= TASK TO CARRY OUT =
Which lines of the data hold the word "Open"? Copy all of them.

....

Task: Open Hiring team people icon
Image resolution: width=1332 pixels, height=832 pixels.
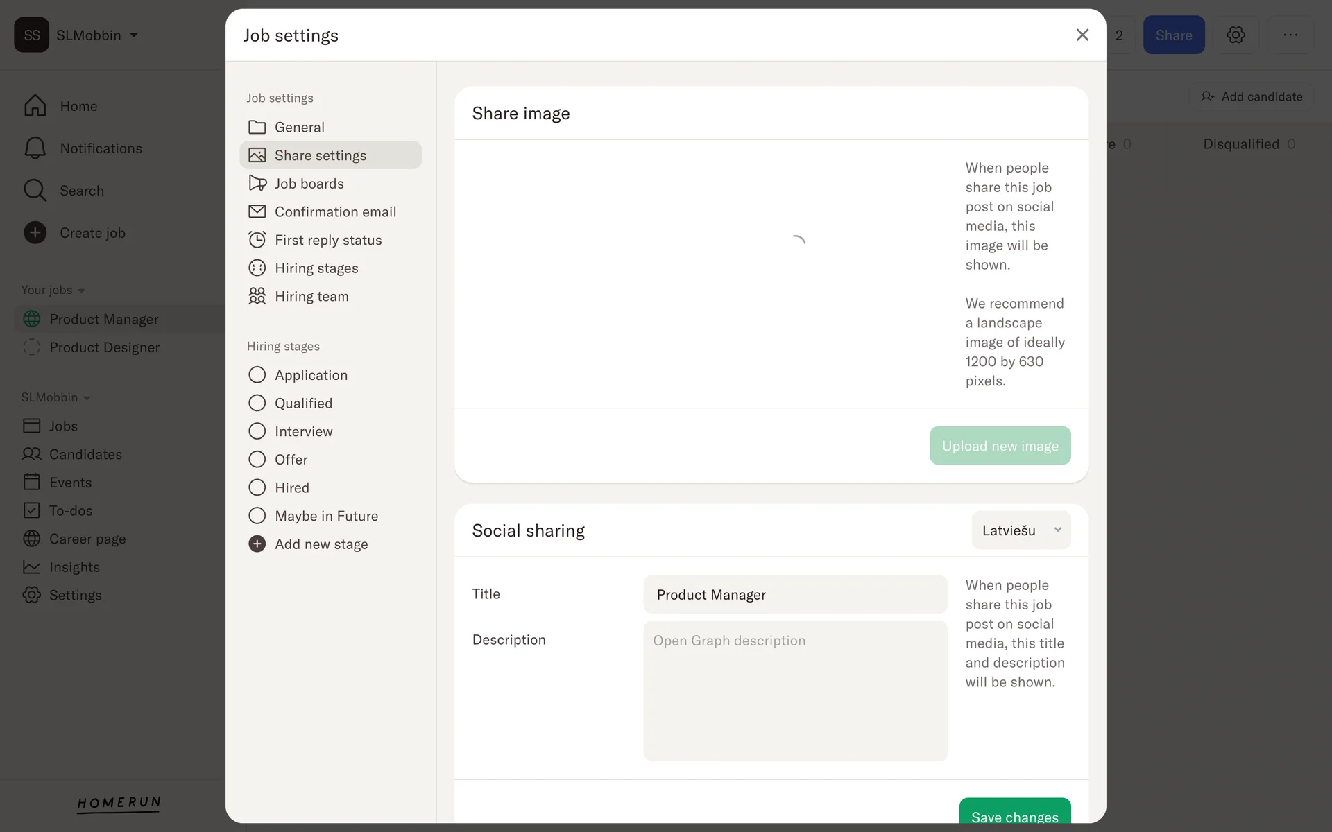Action: coord(257,296)
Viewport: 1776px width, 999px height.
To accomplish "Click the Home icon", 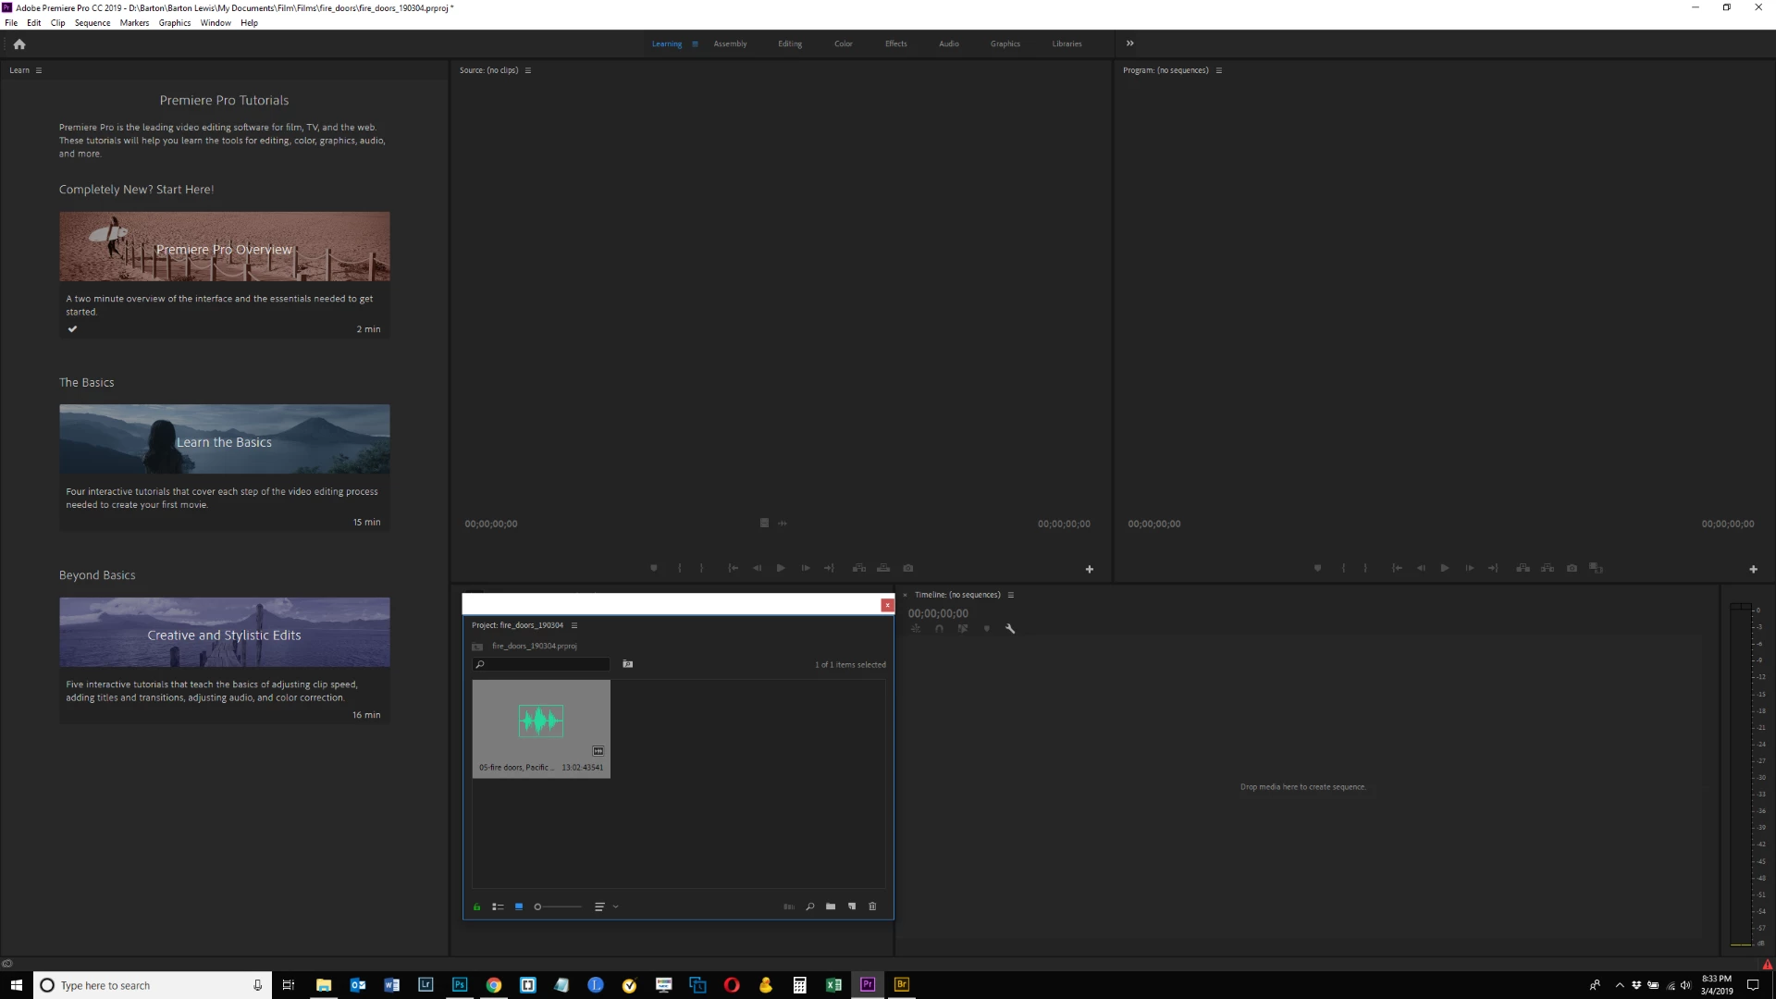I will 19,43.
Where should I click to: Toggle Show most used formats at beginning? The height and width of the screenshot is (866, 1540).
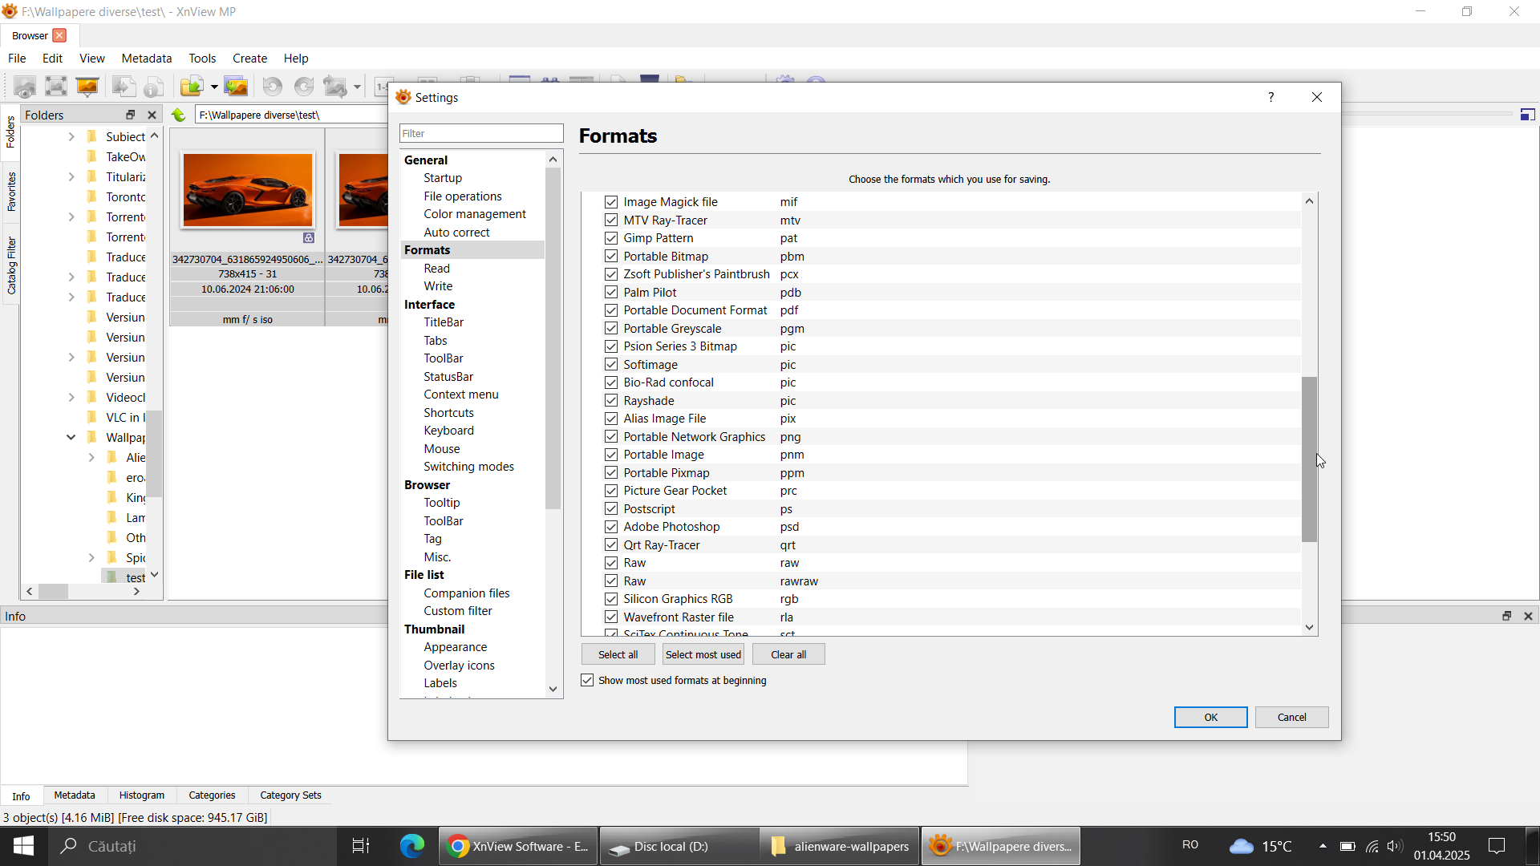click(588, 680)
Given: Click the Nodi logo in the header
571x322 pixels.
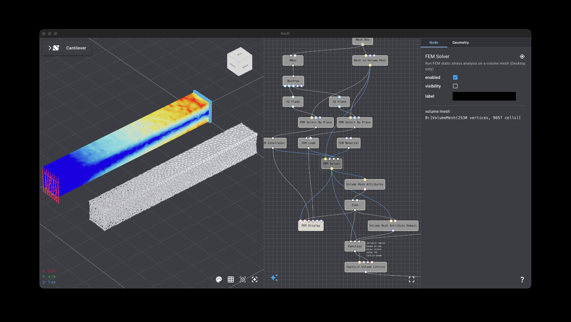Looking at the screenshot, I should click(x=56, y=48).
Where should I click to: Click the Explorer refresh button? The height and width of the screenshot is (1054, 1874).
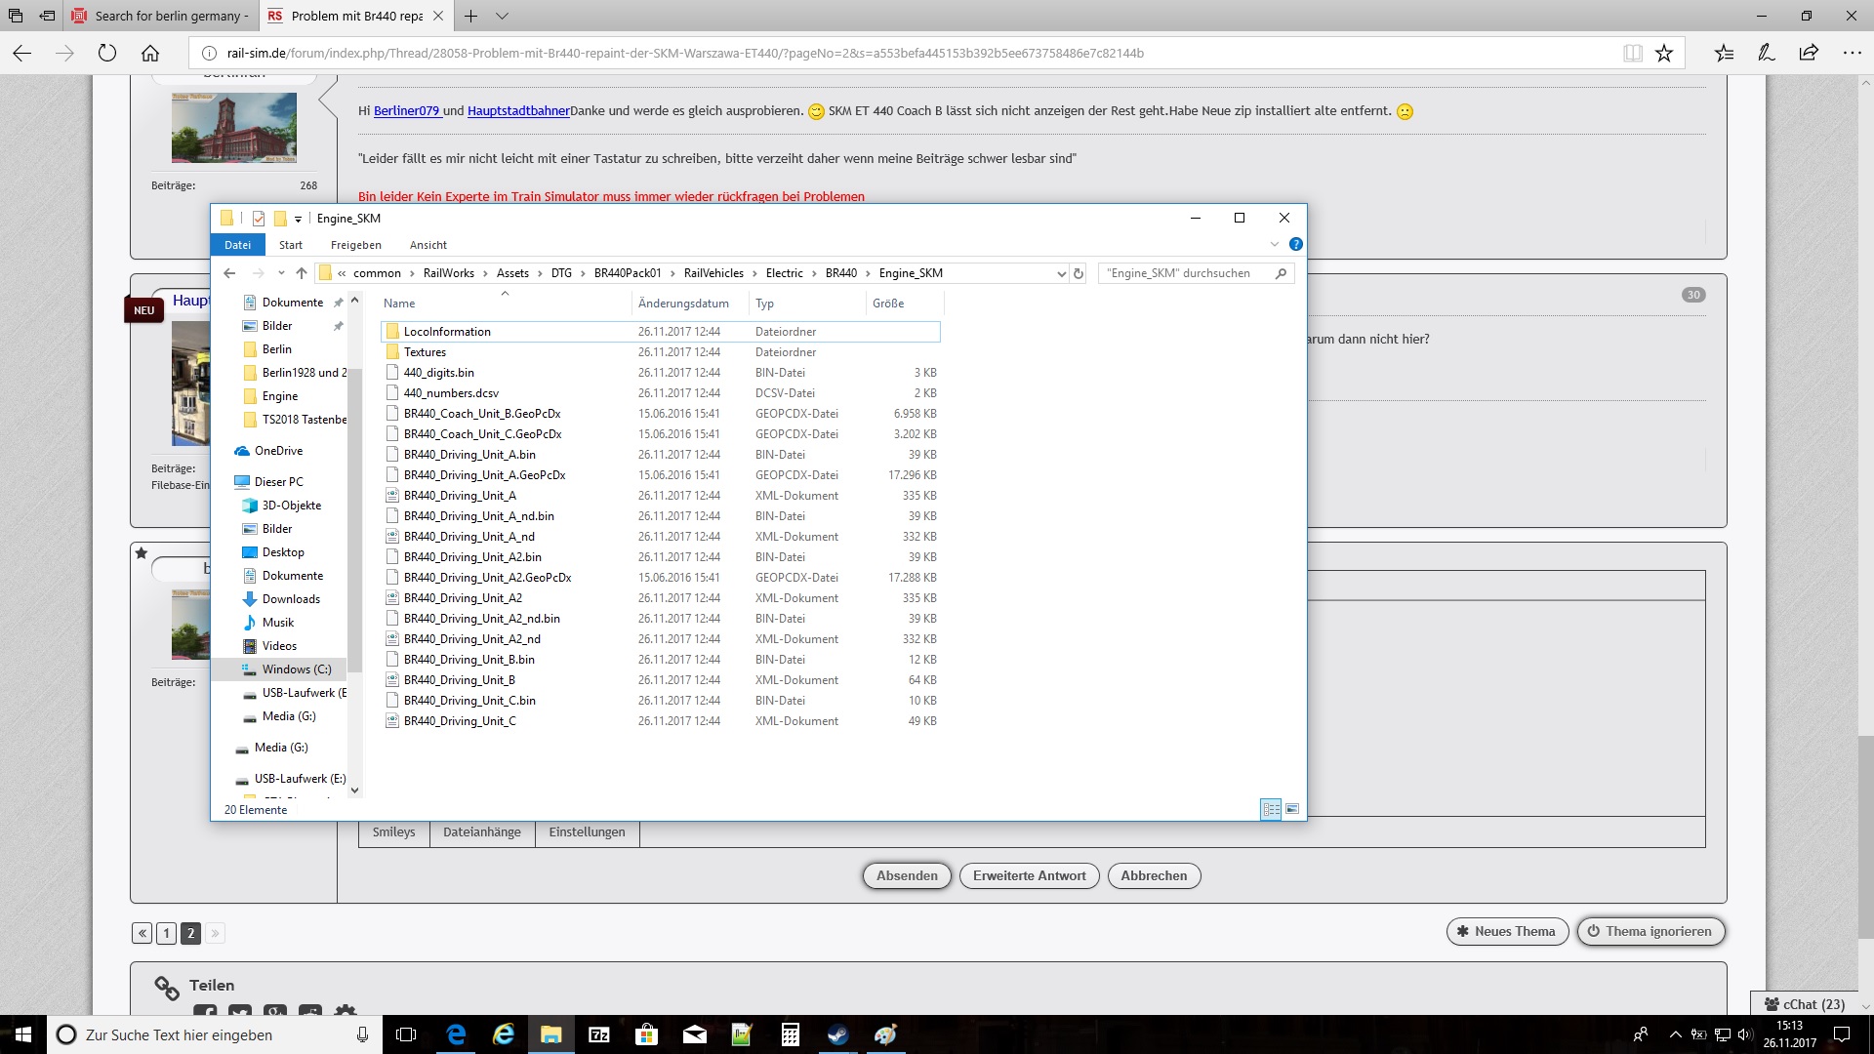coord(1079,273)
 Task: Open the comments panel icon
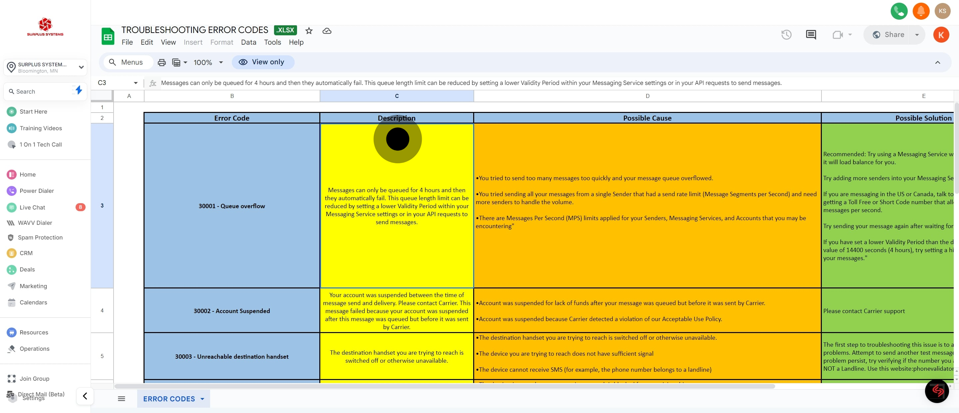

....

= EXERCISE SOLUTION =
Task: Open Hiring team people icon
 Task: Open the comments panel icon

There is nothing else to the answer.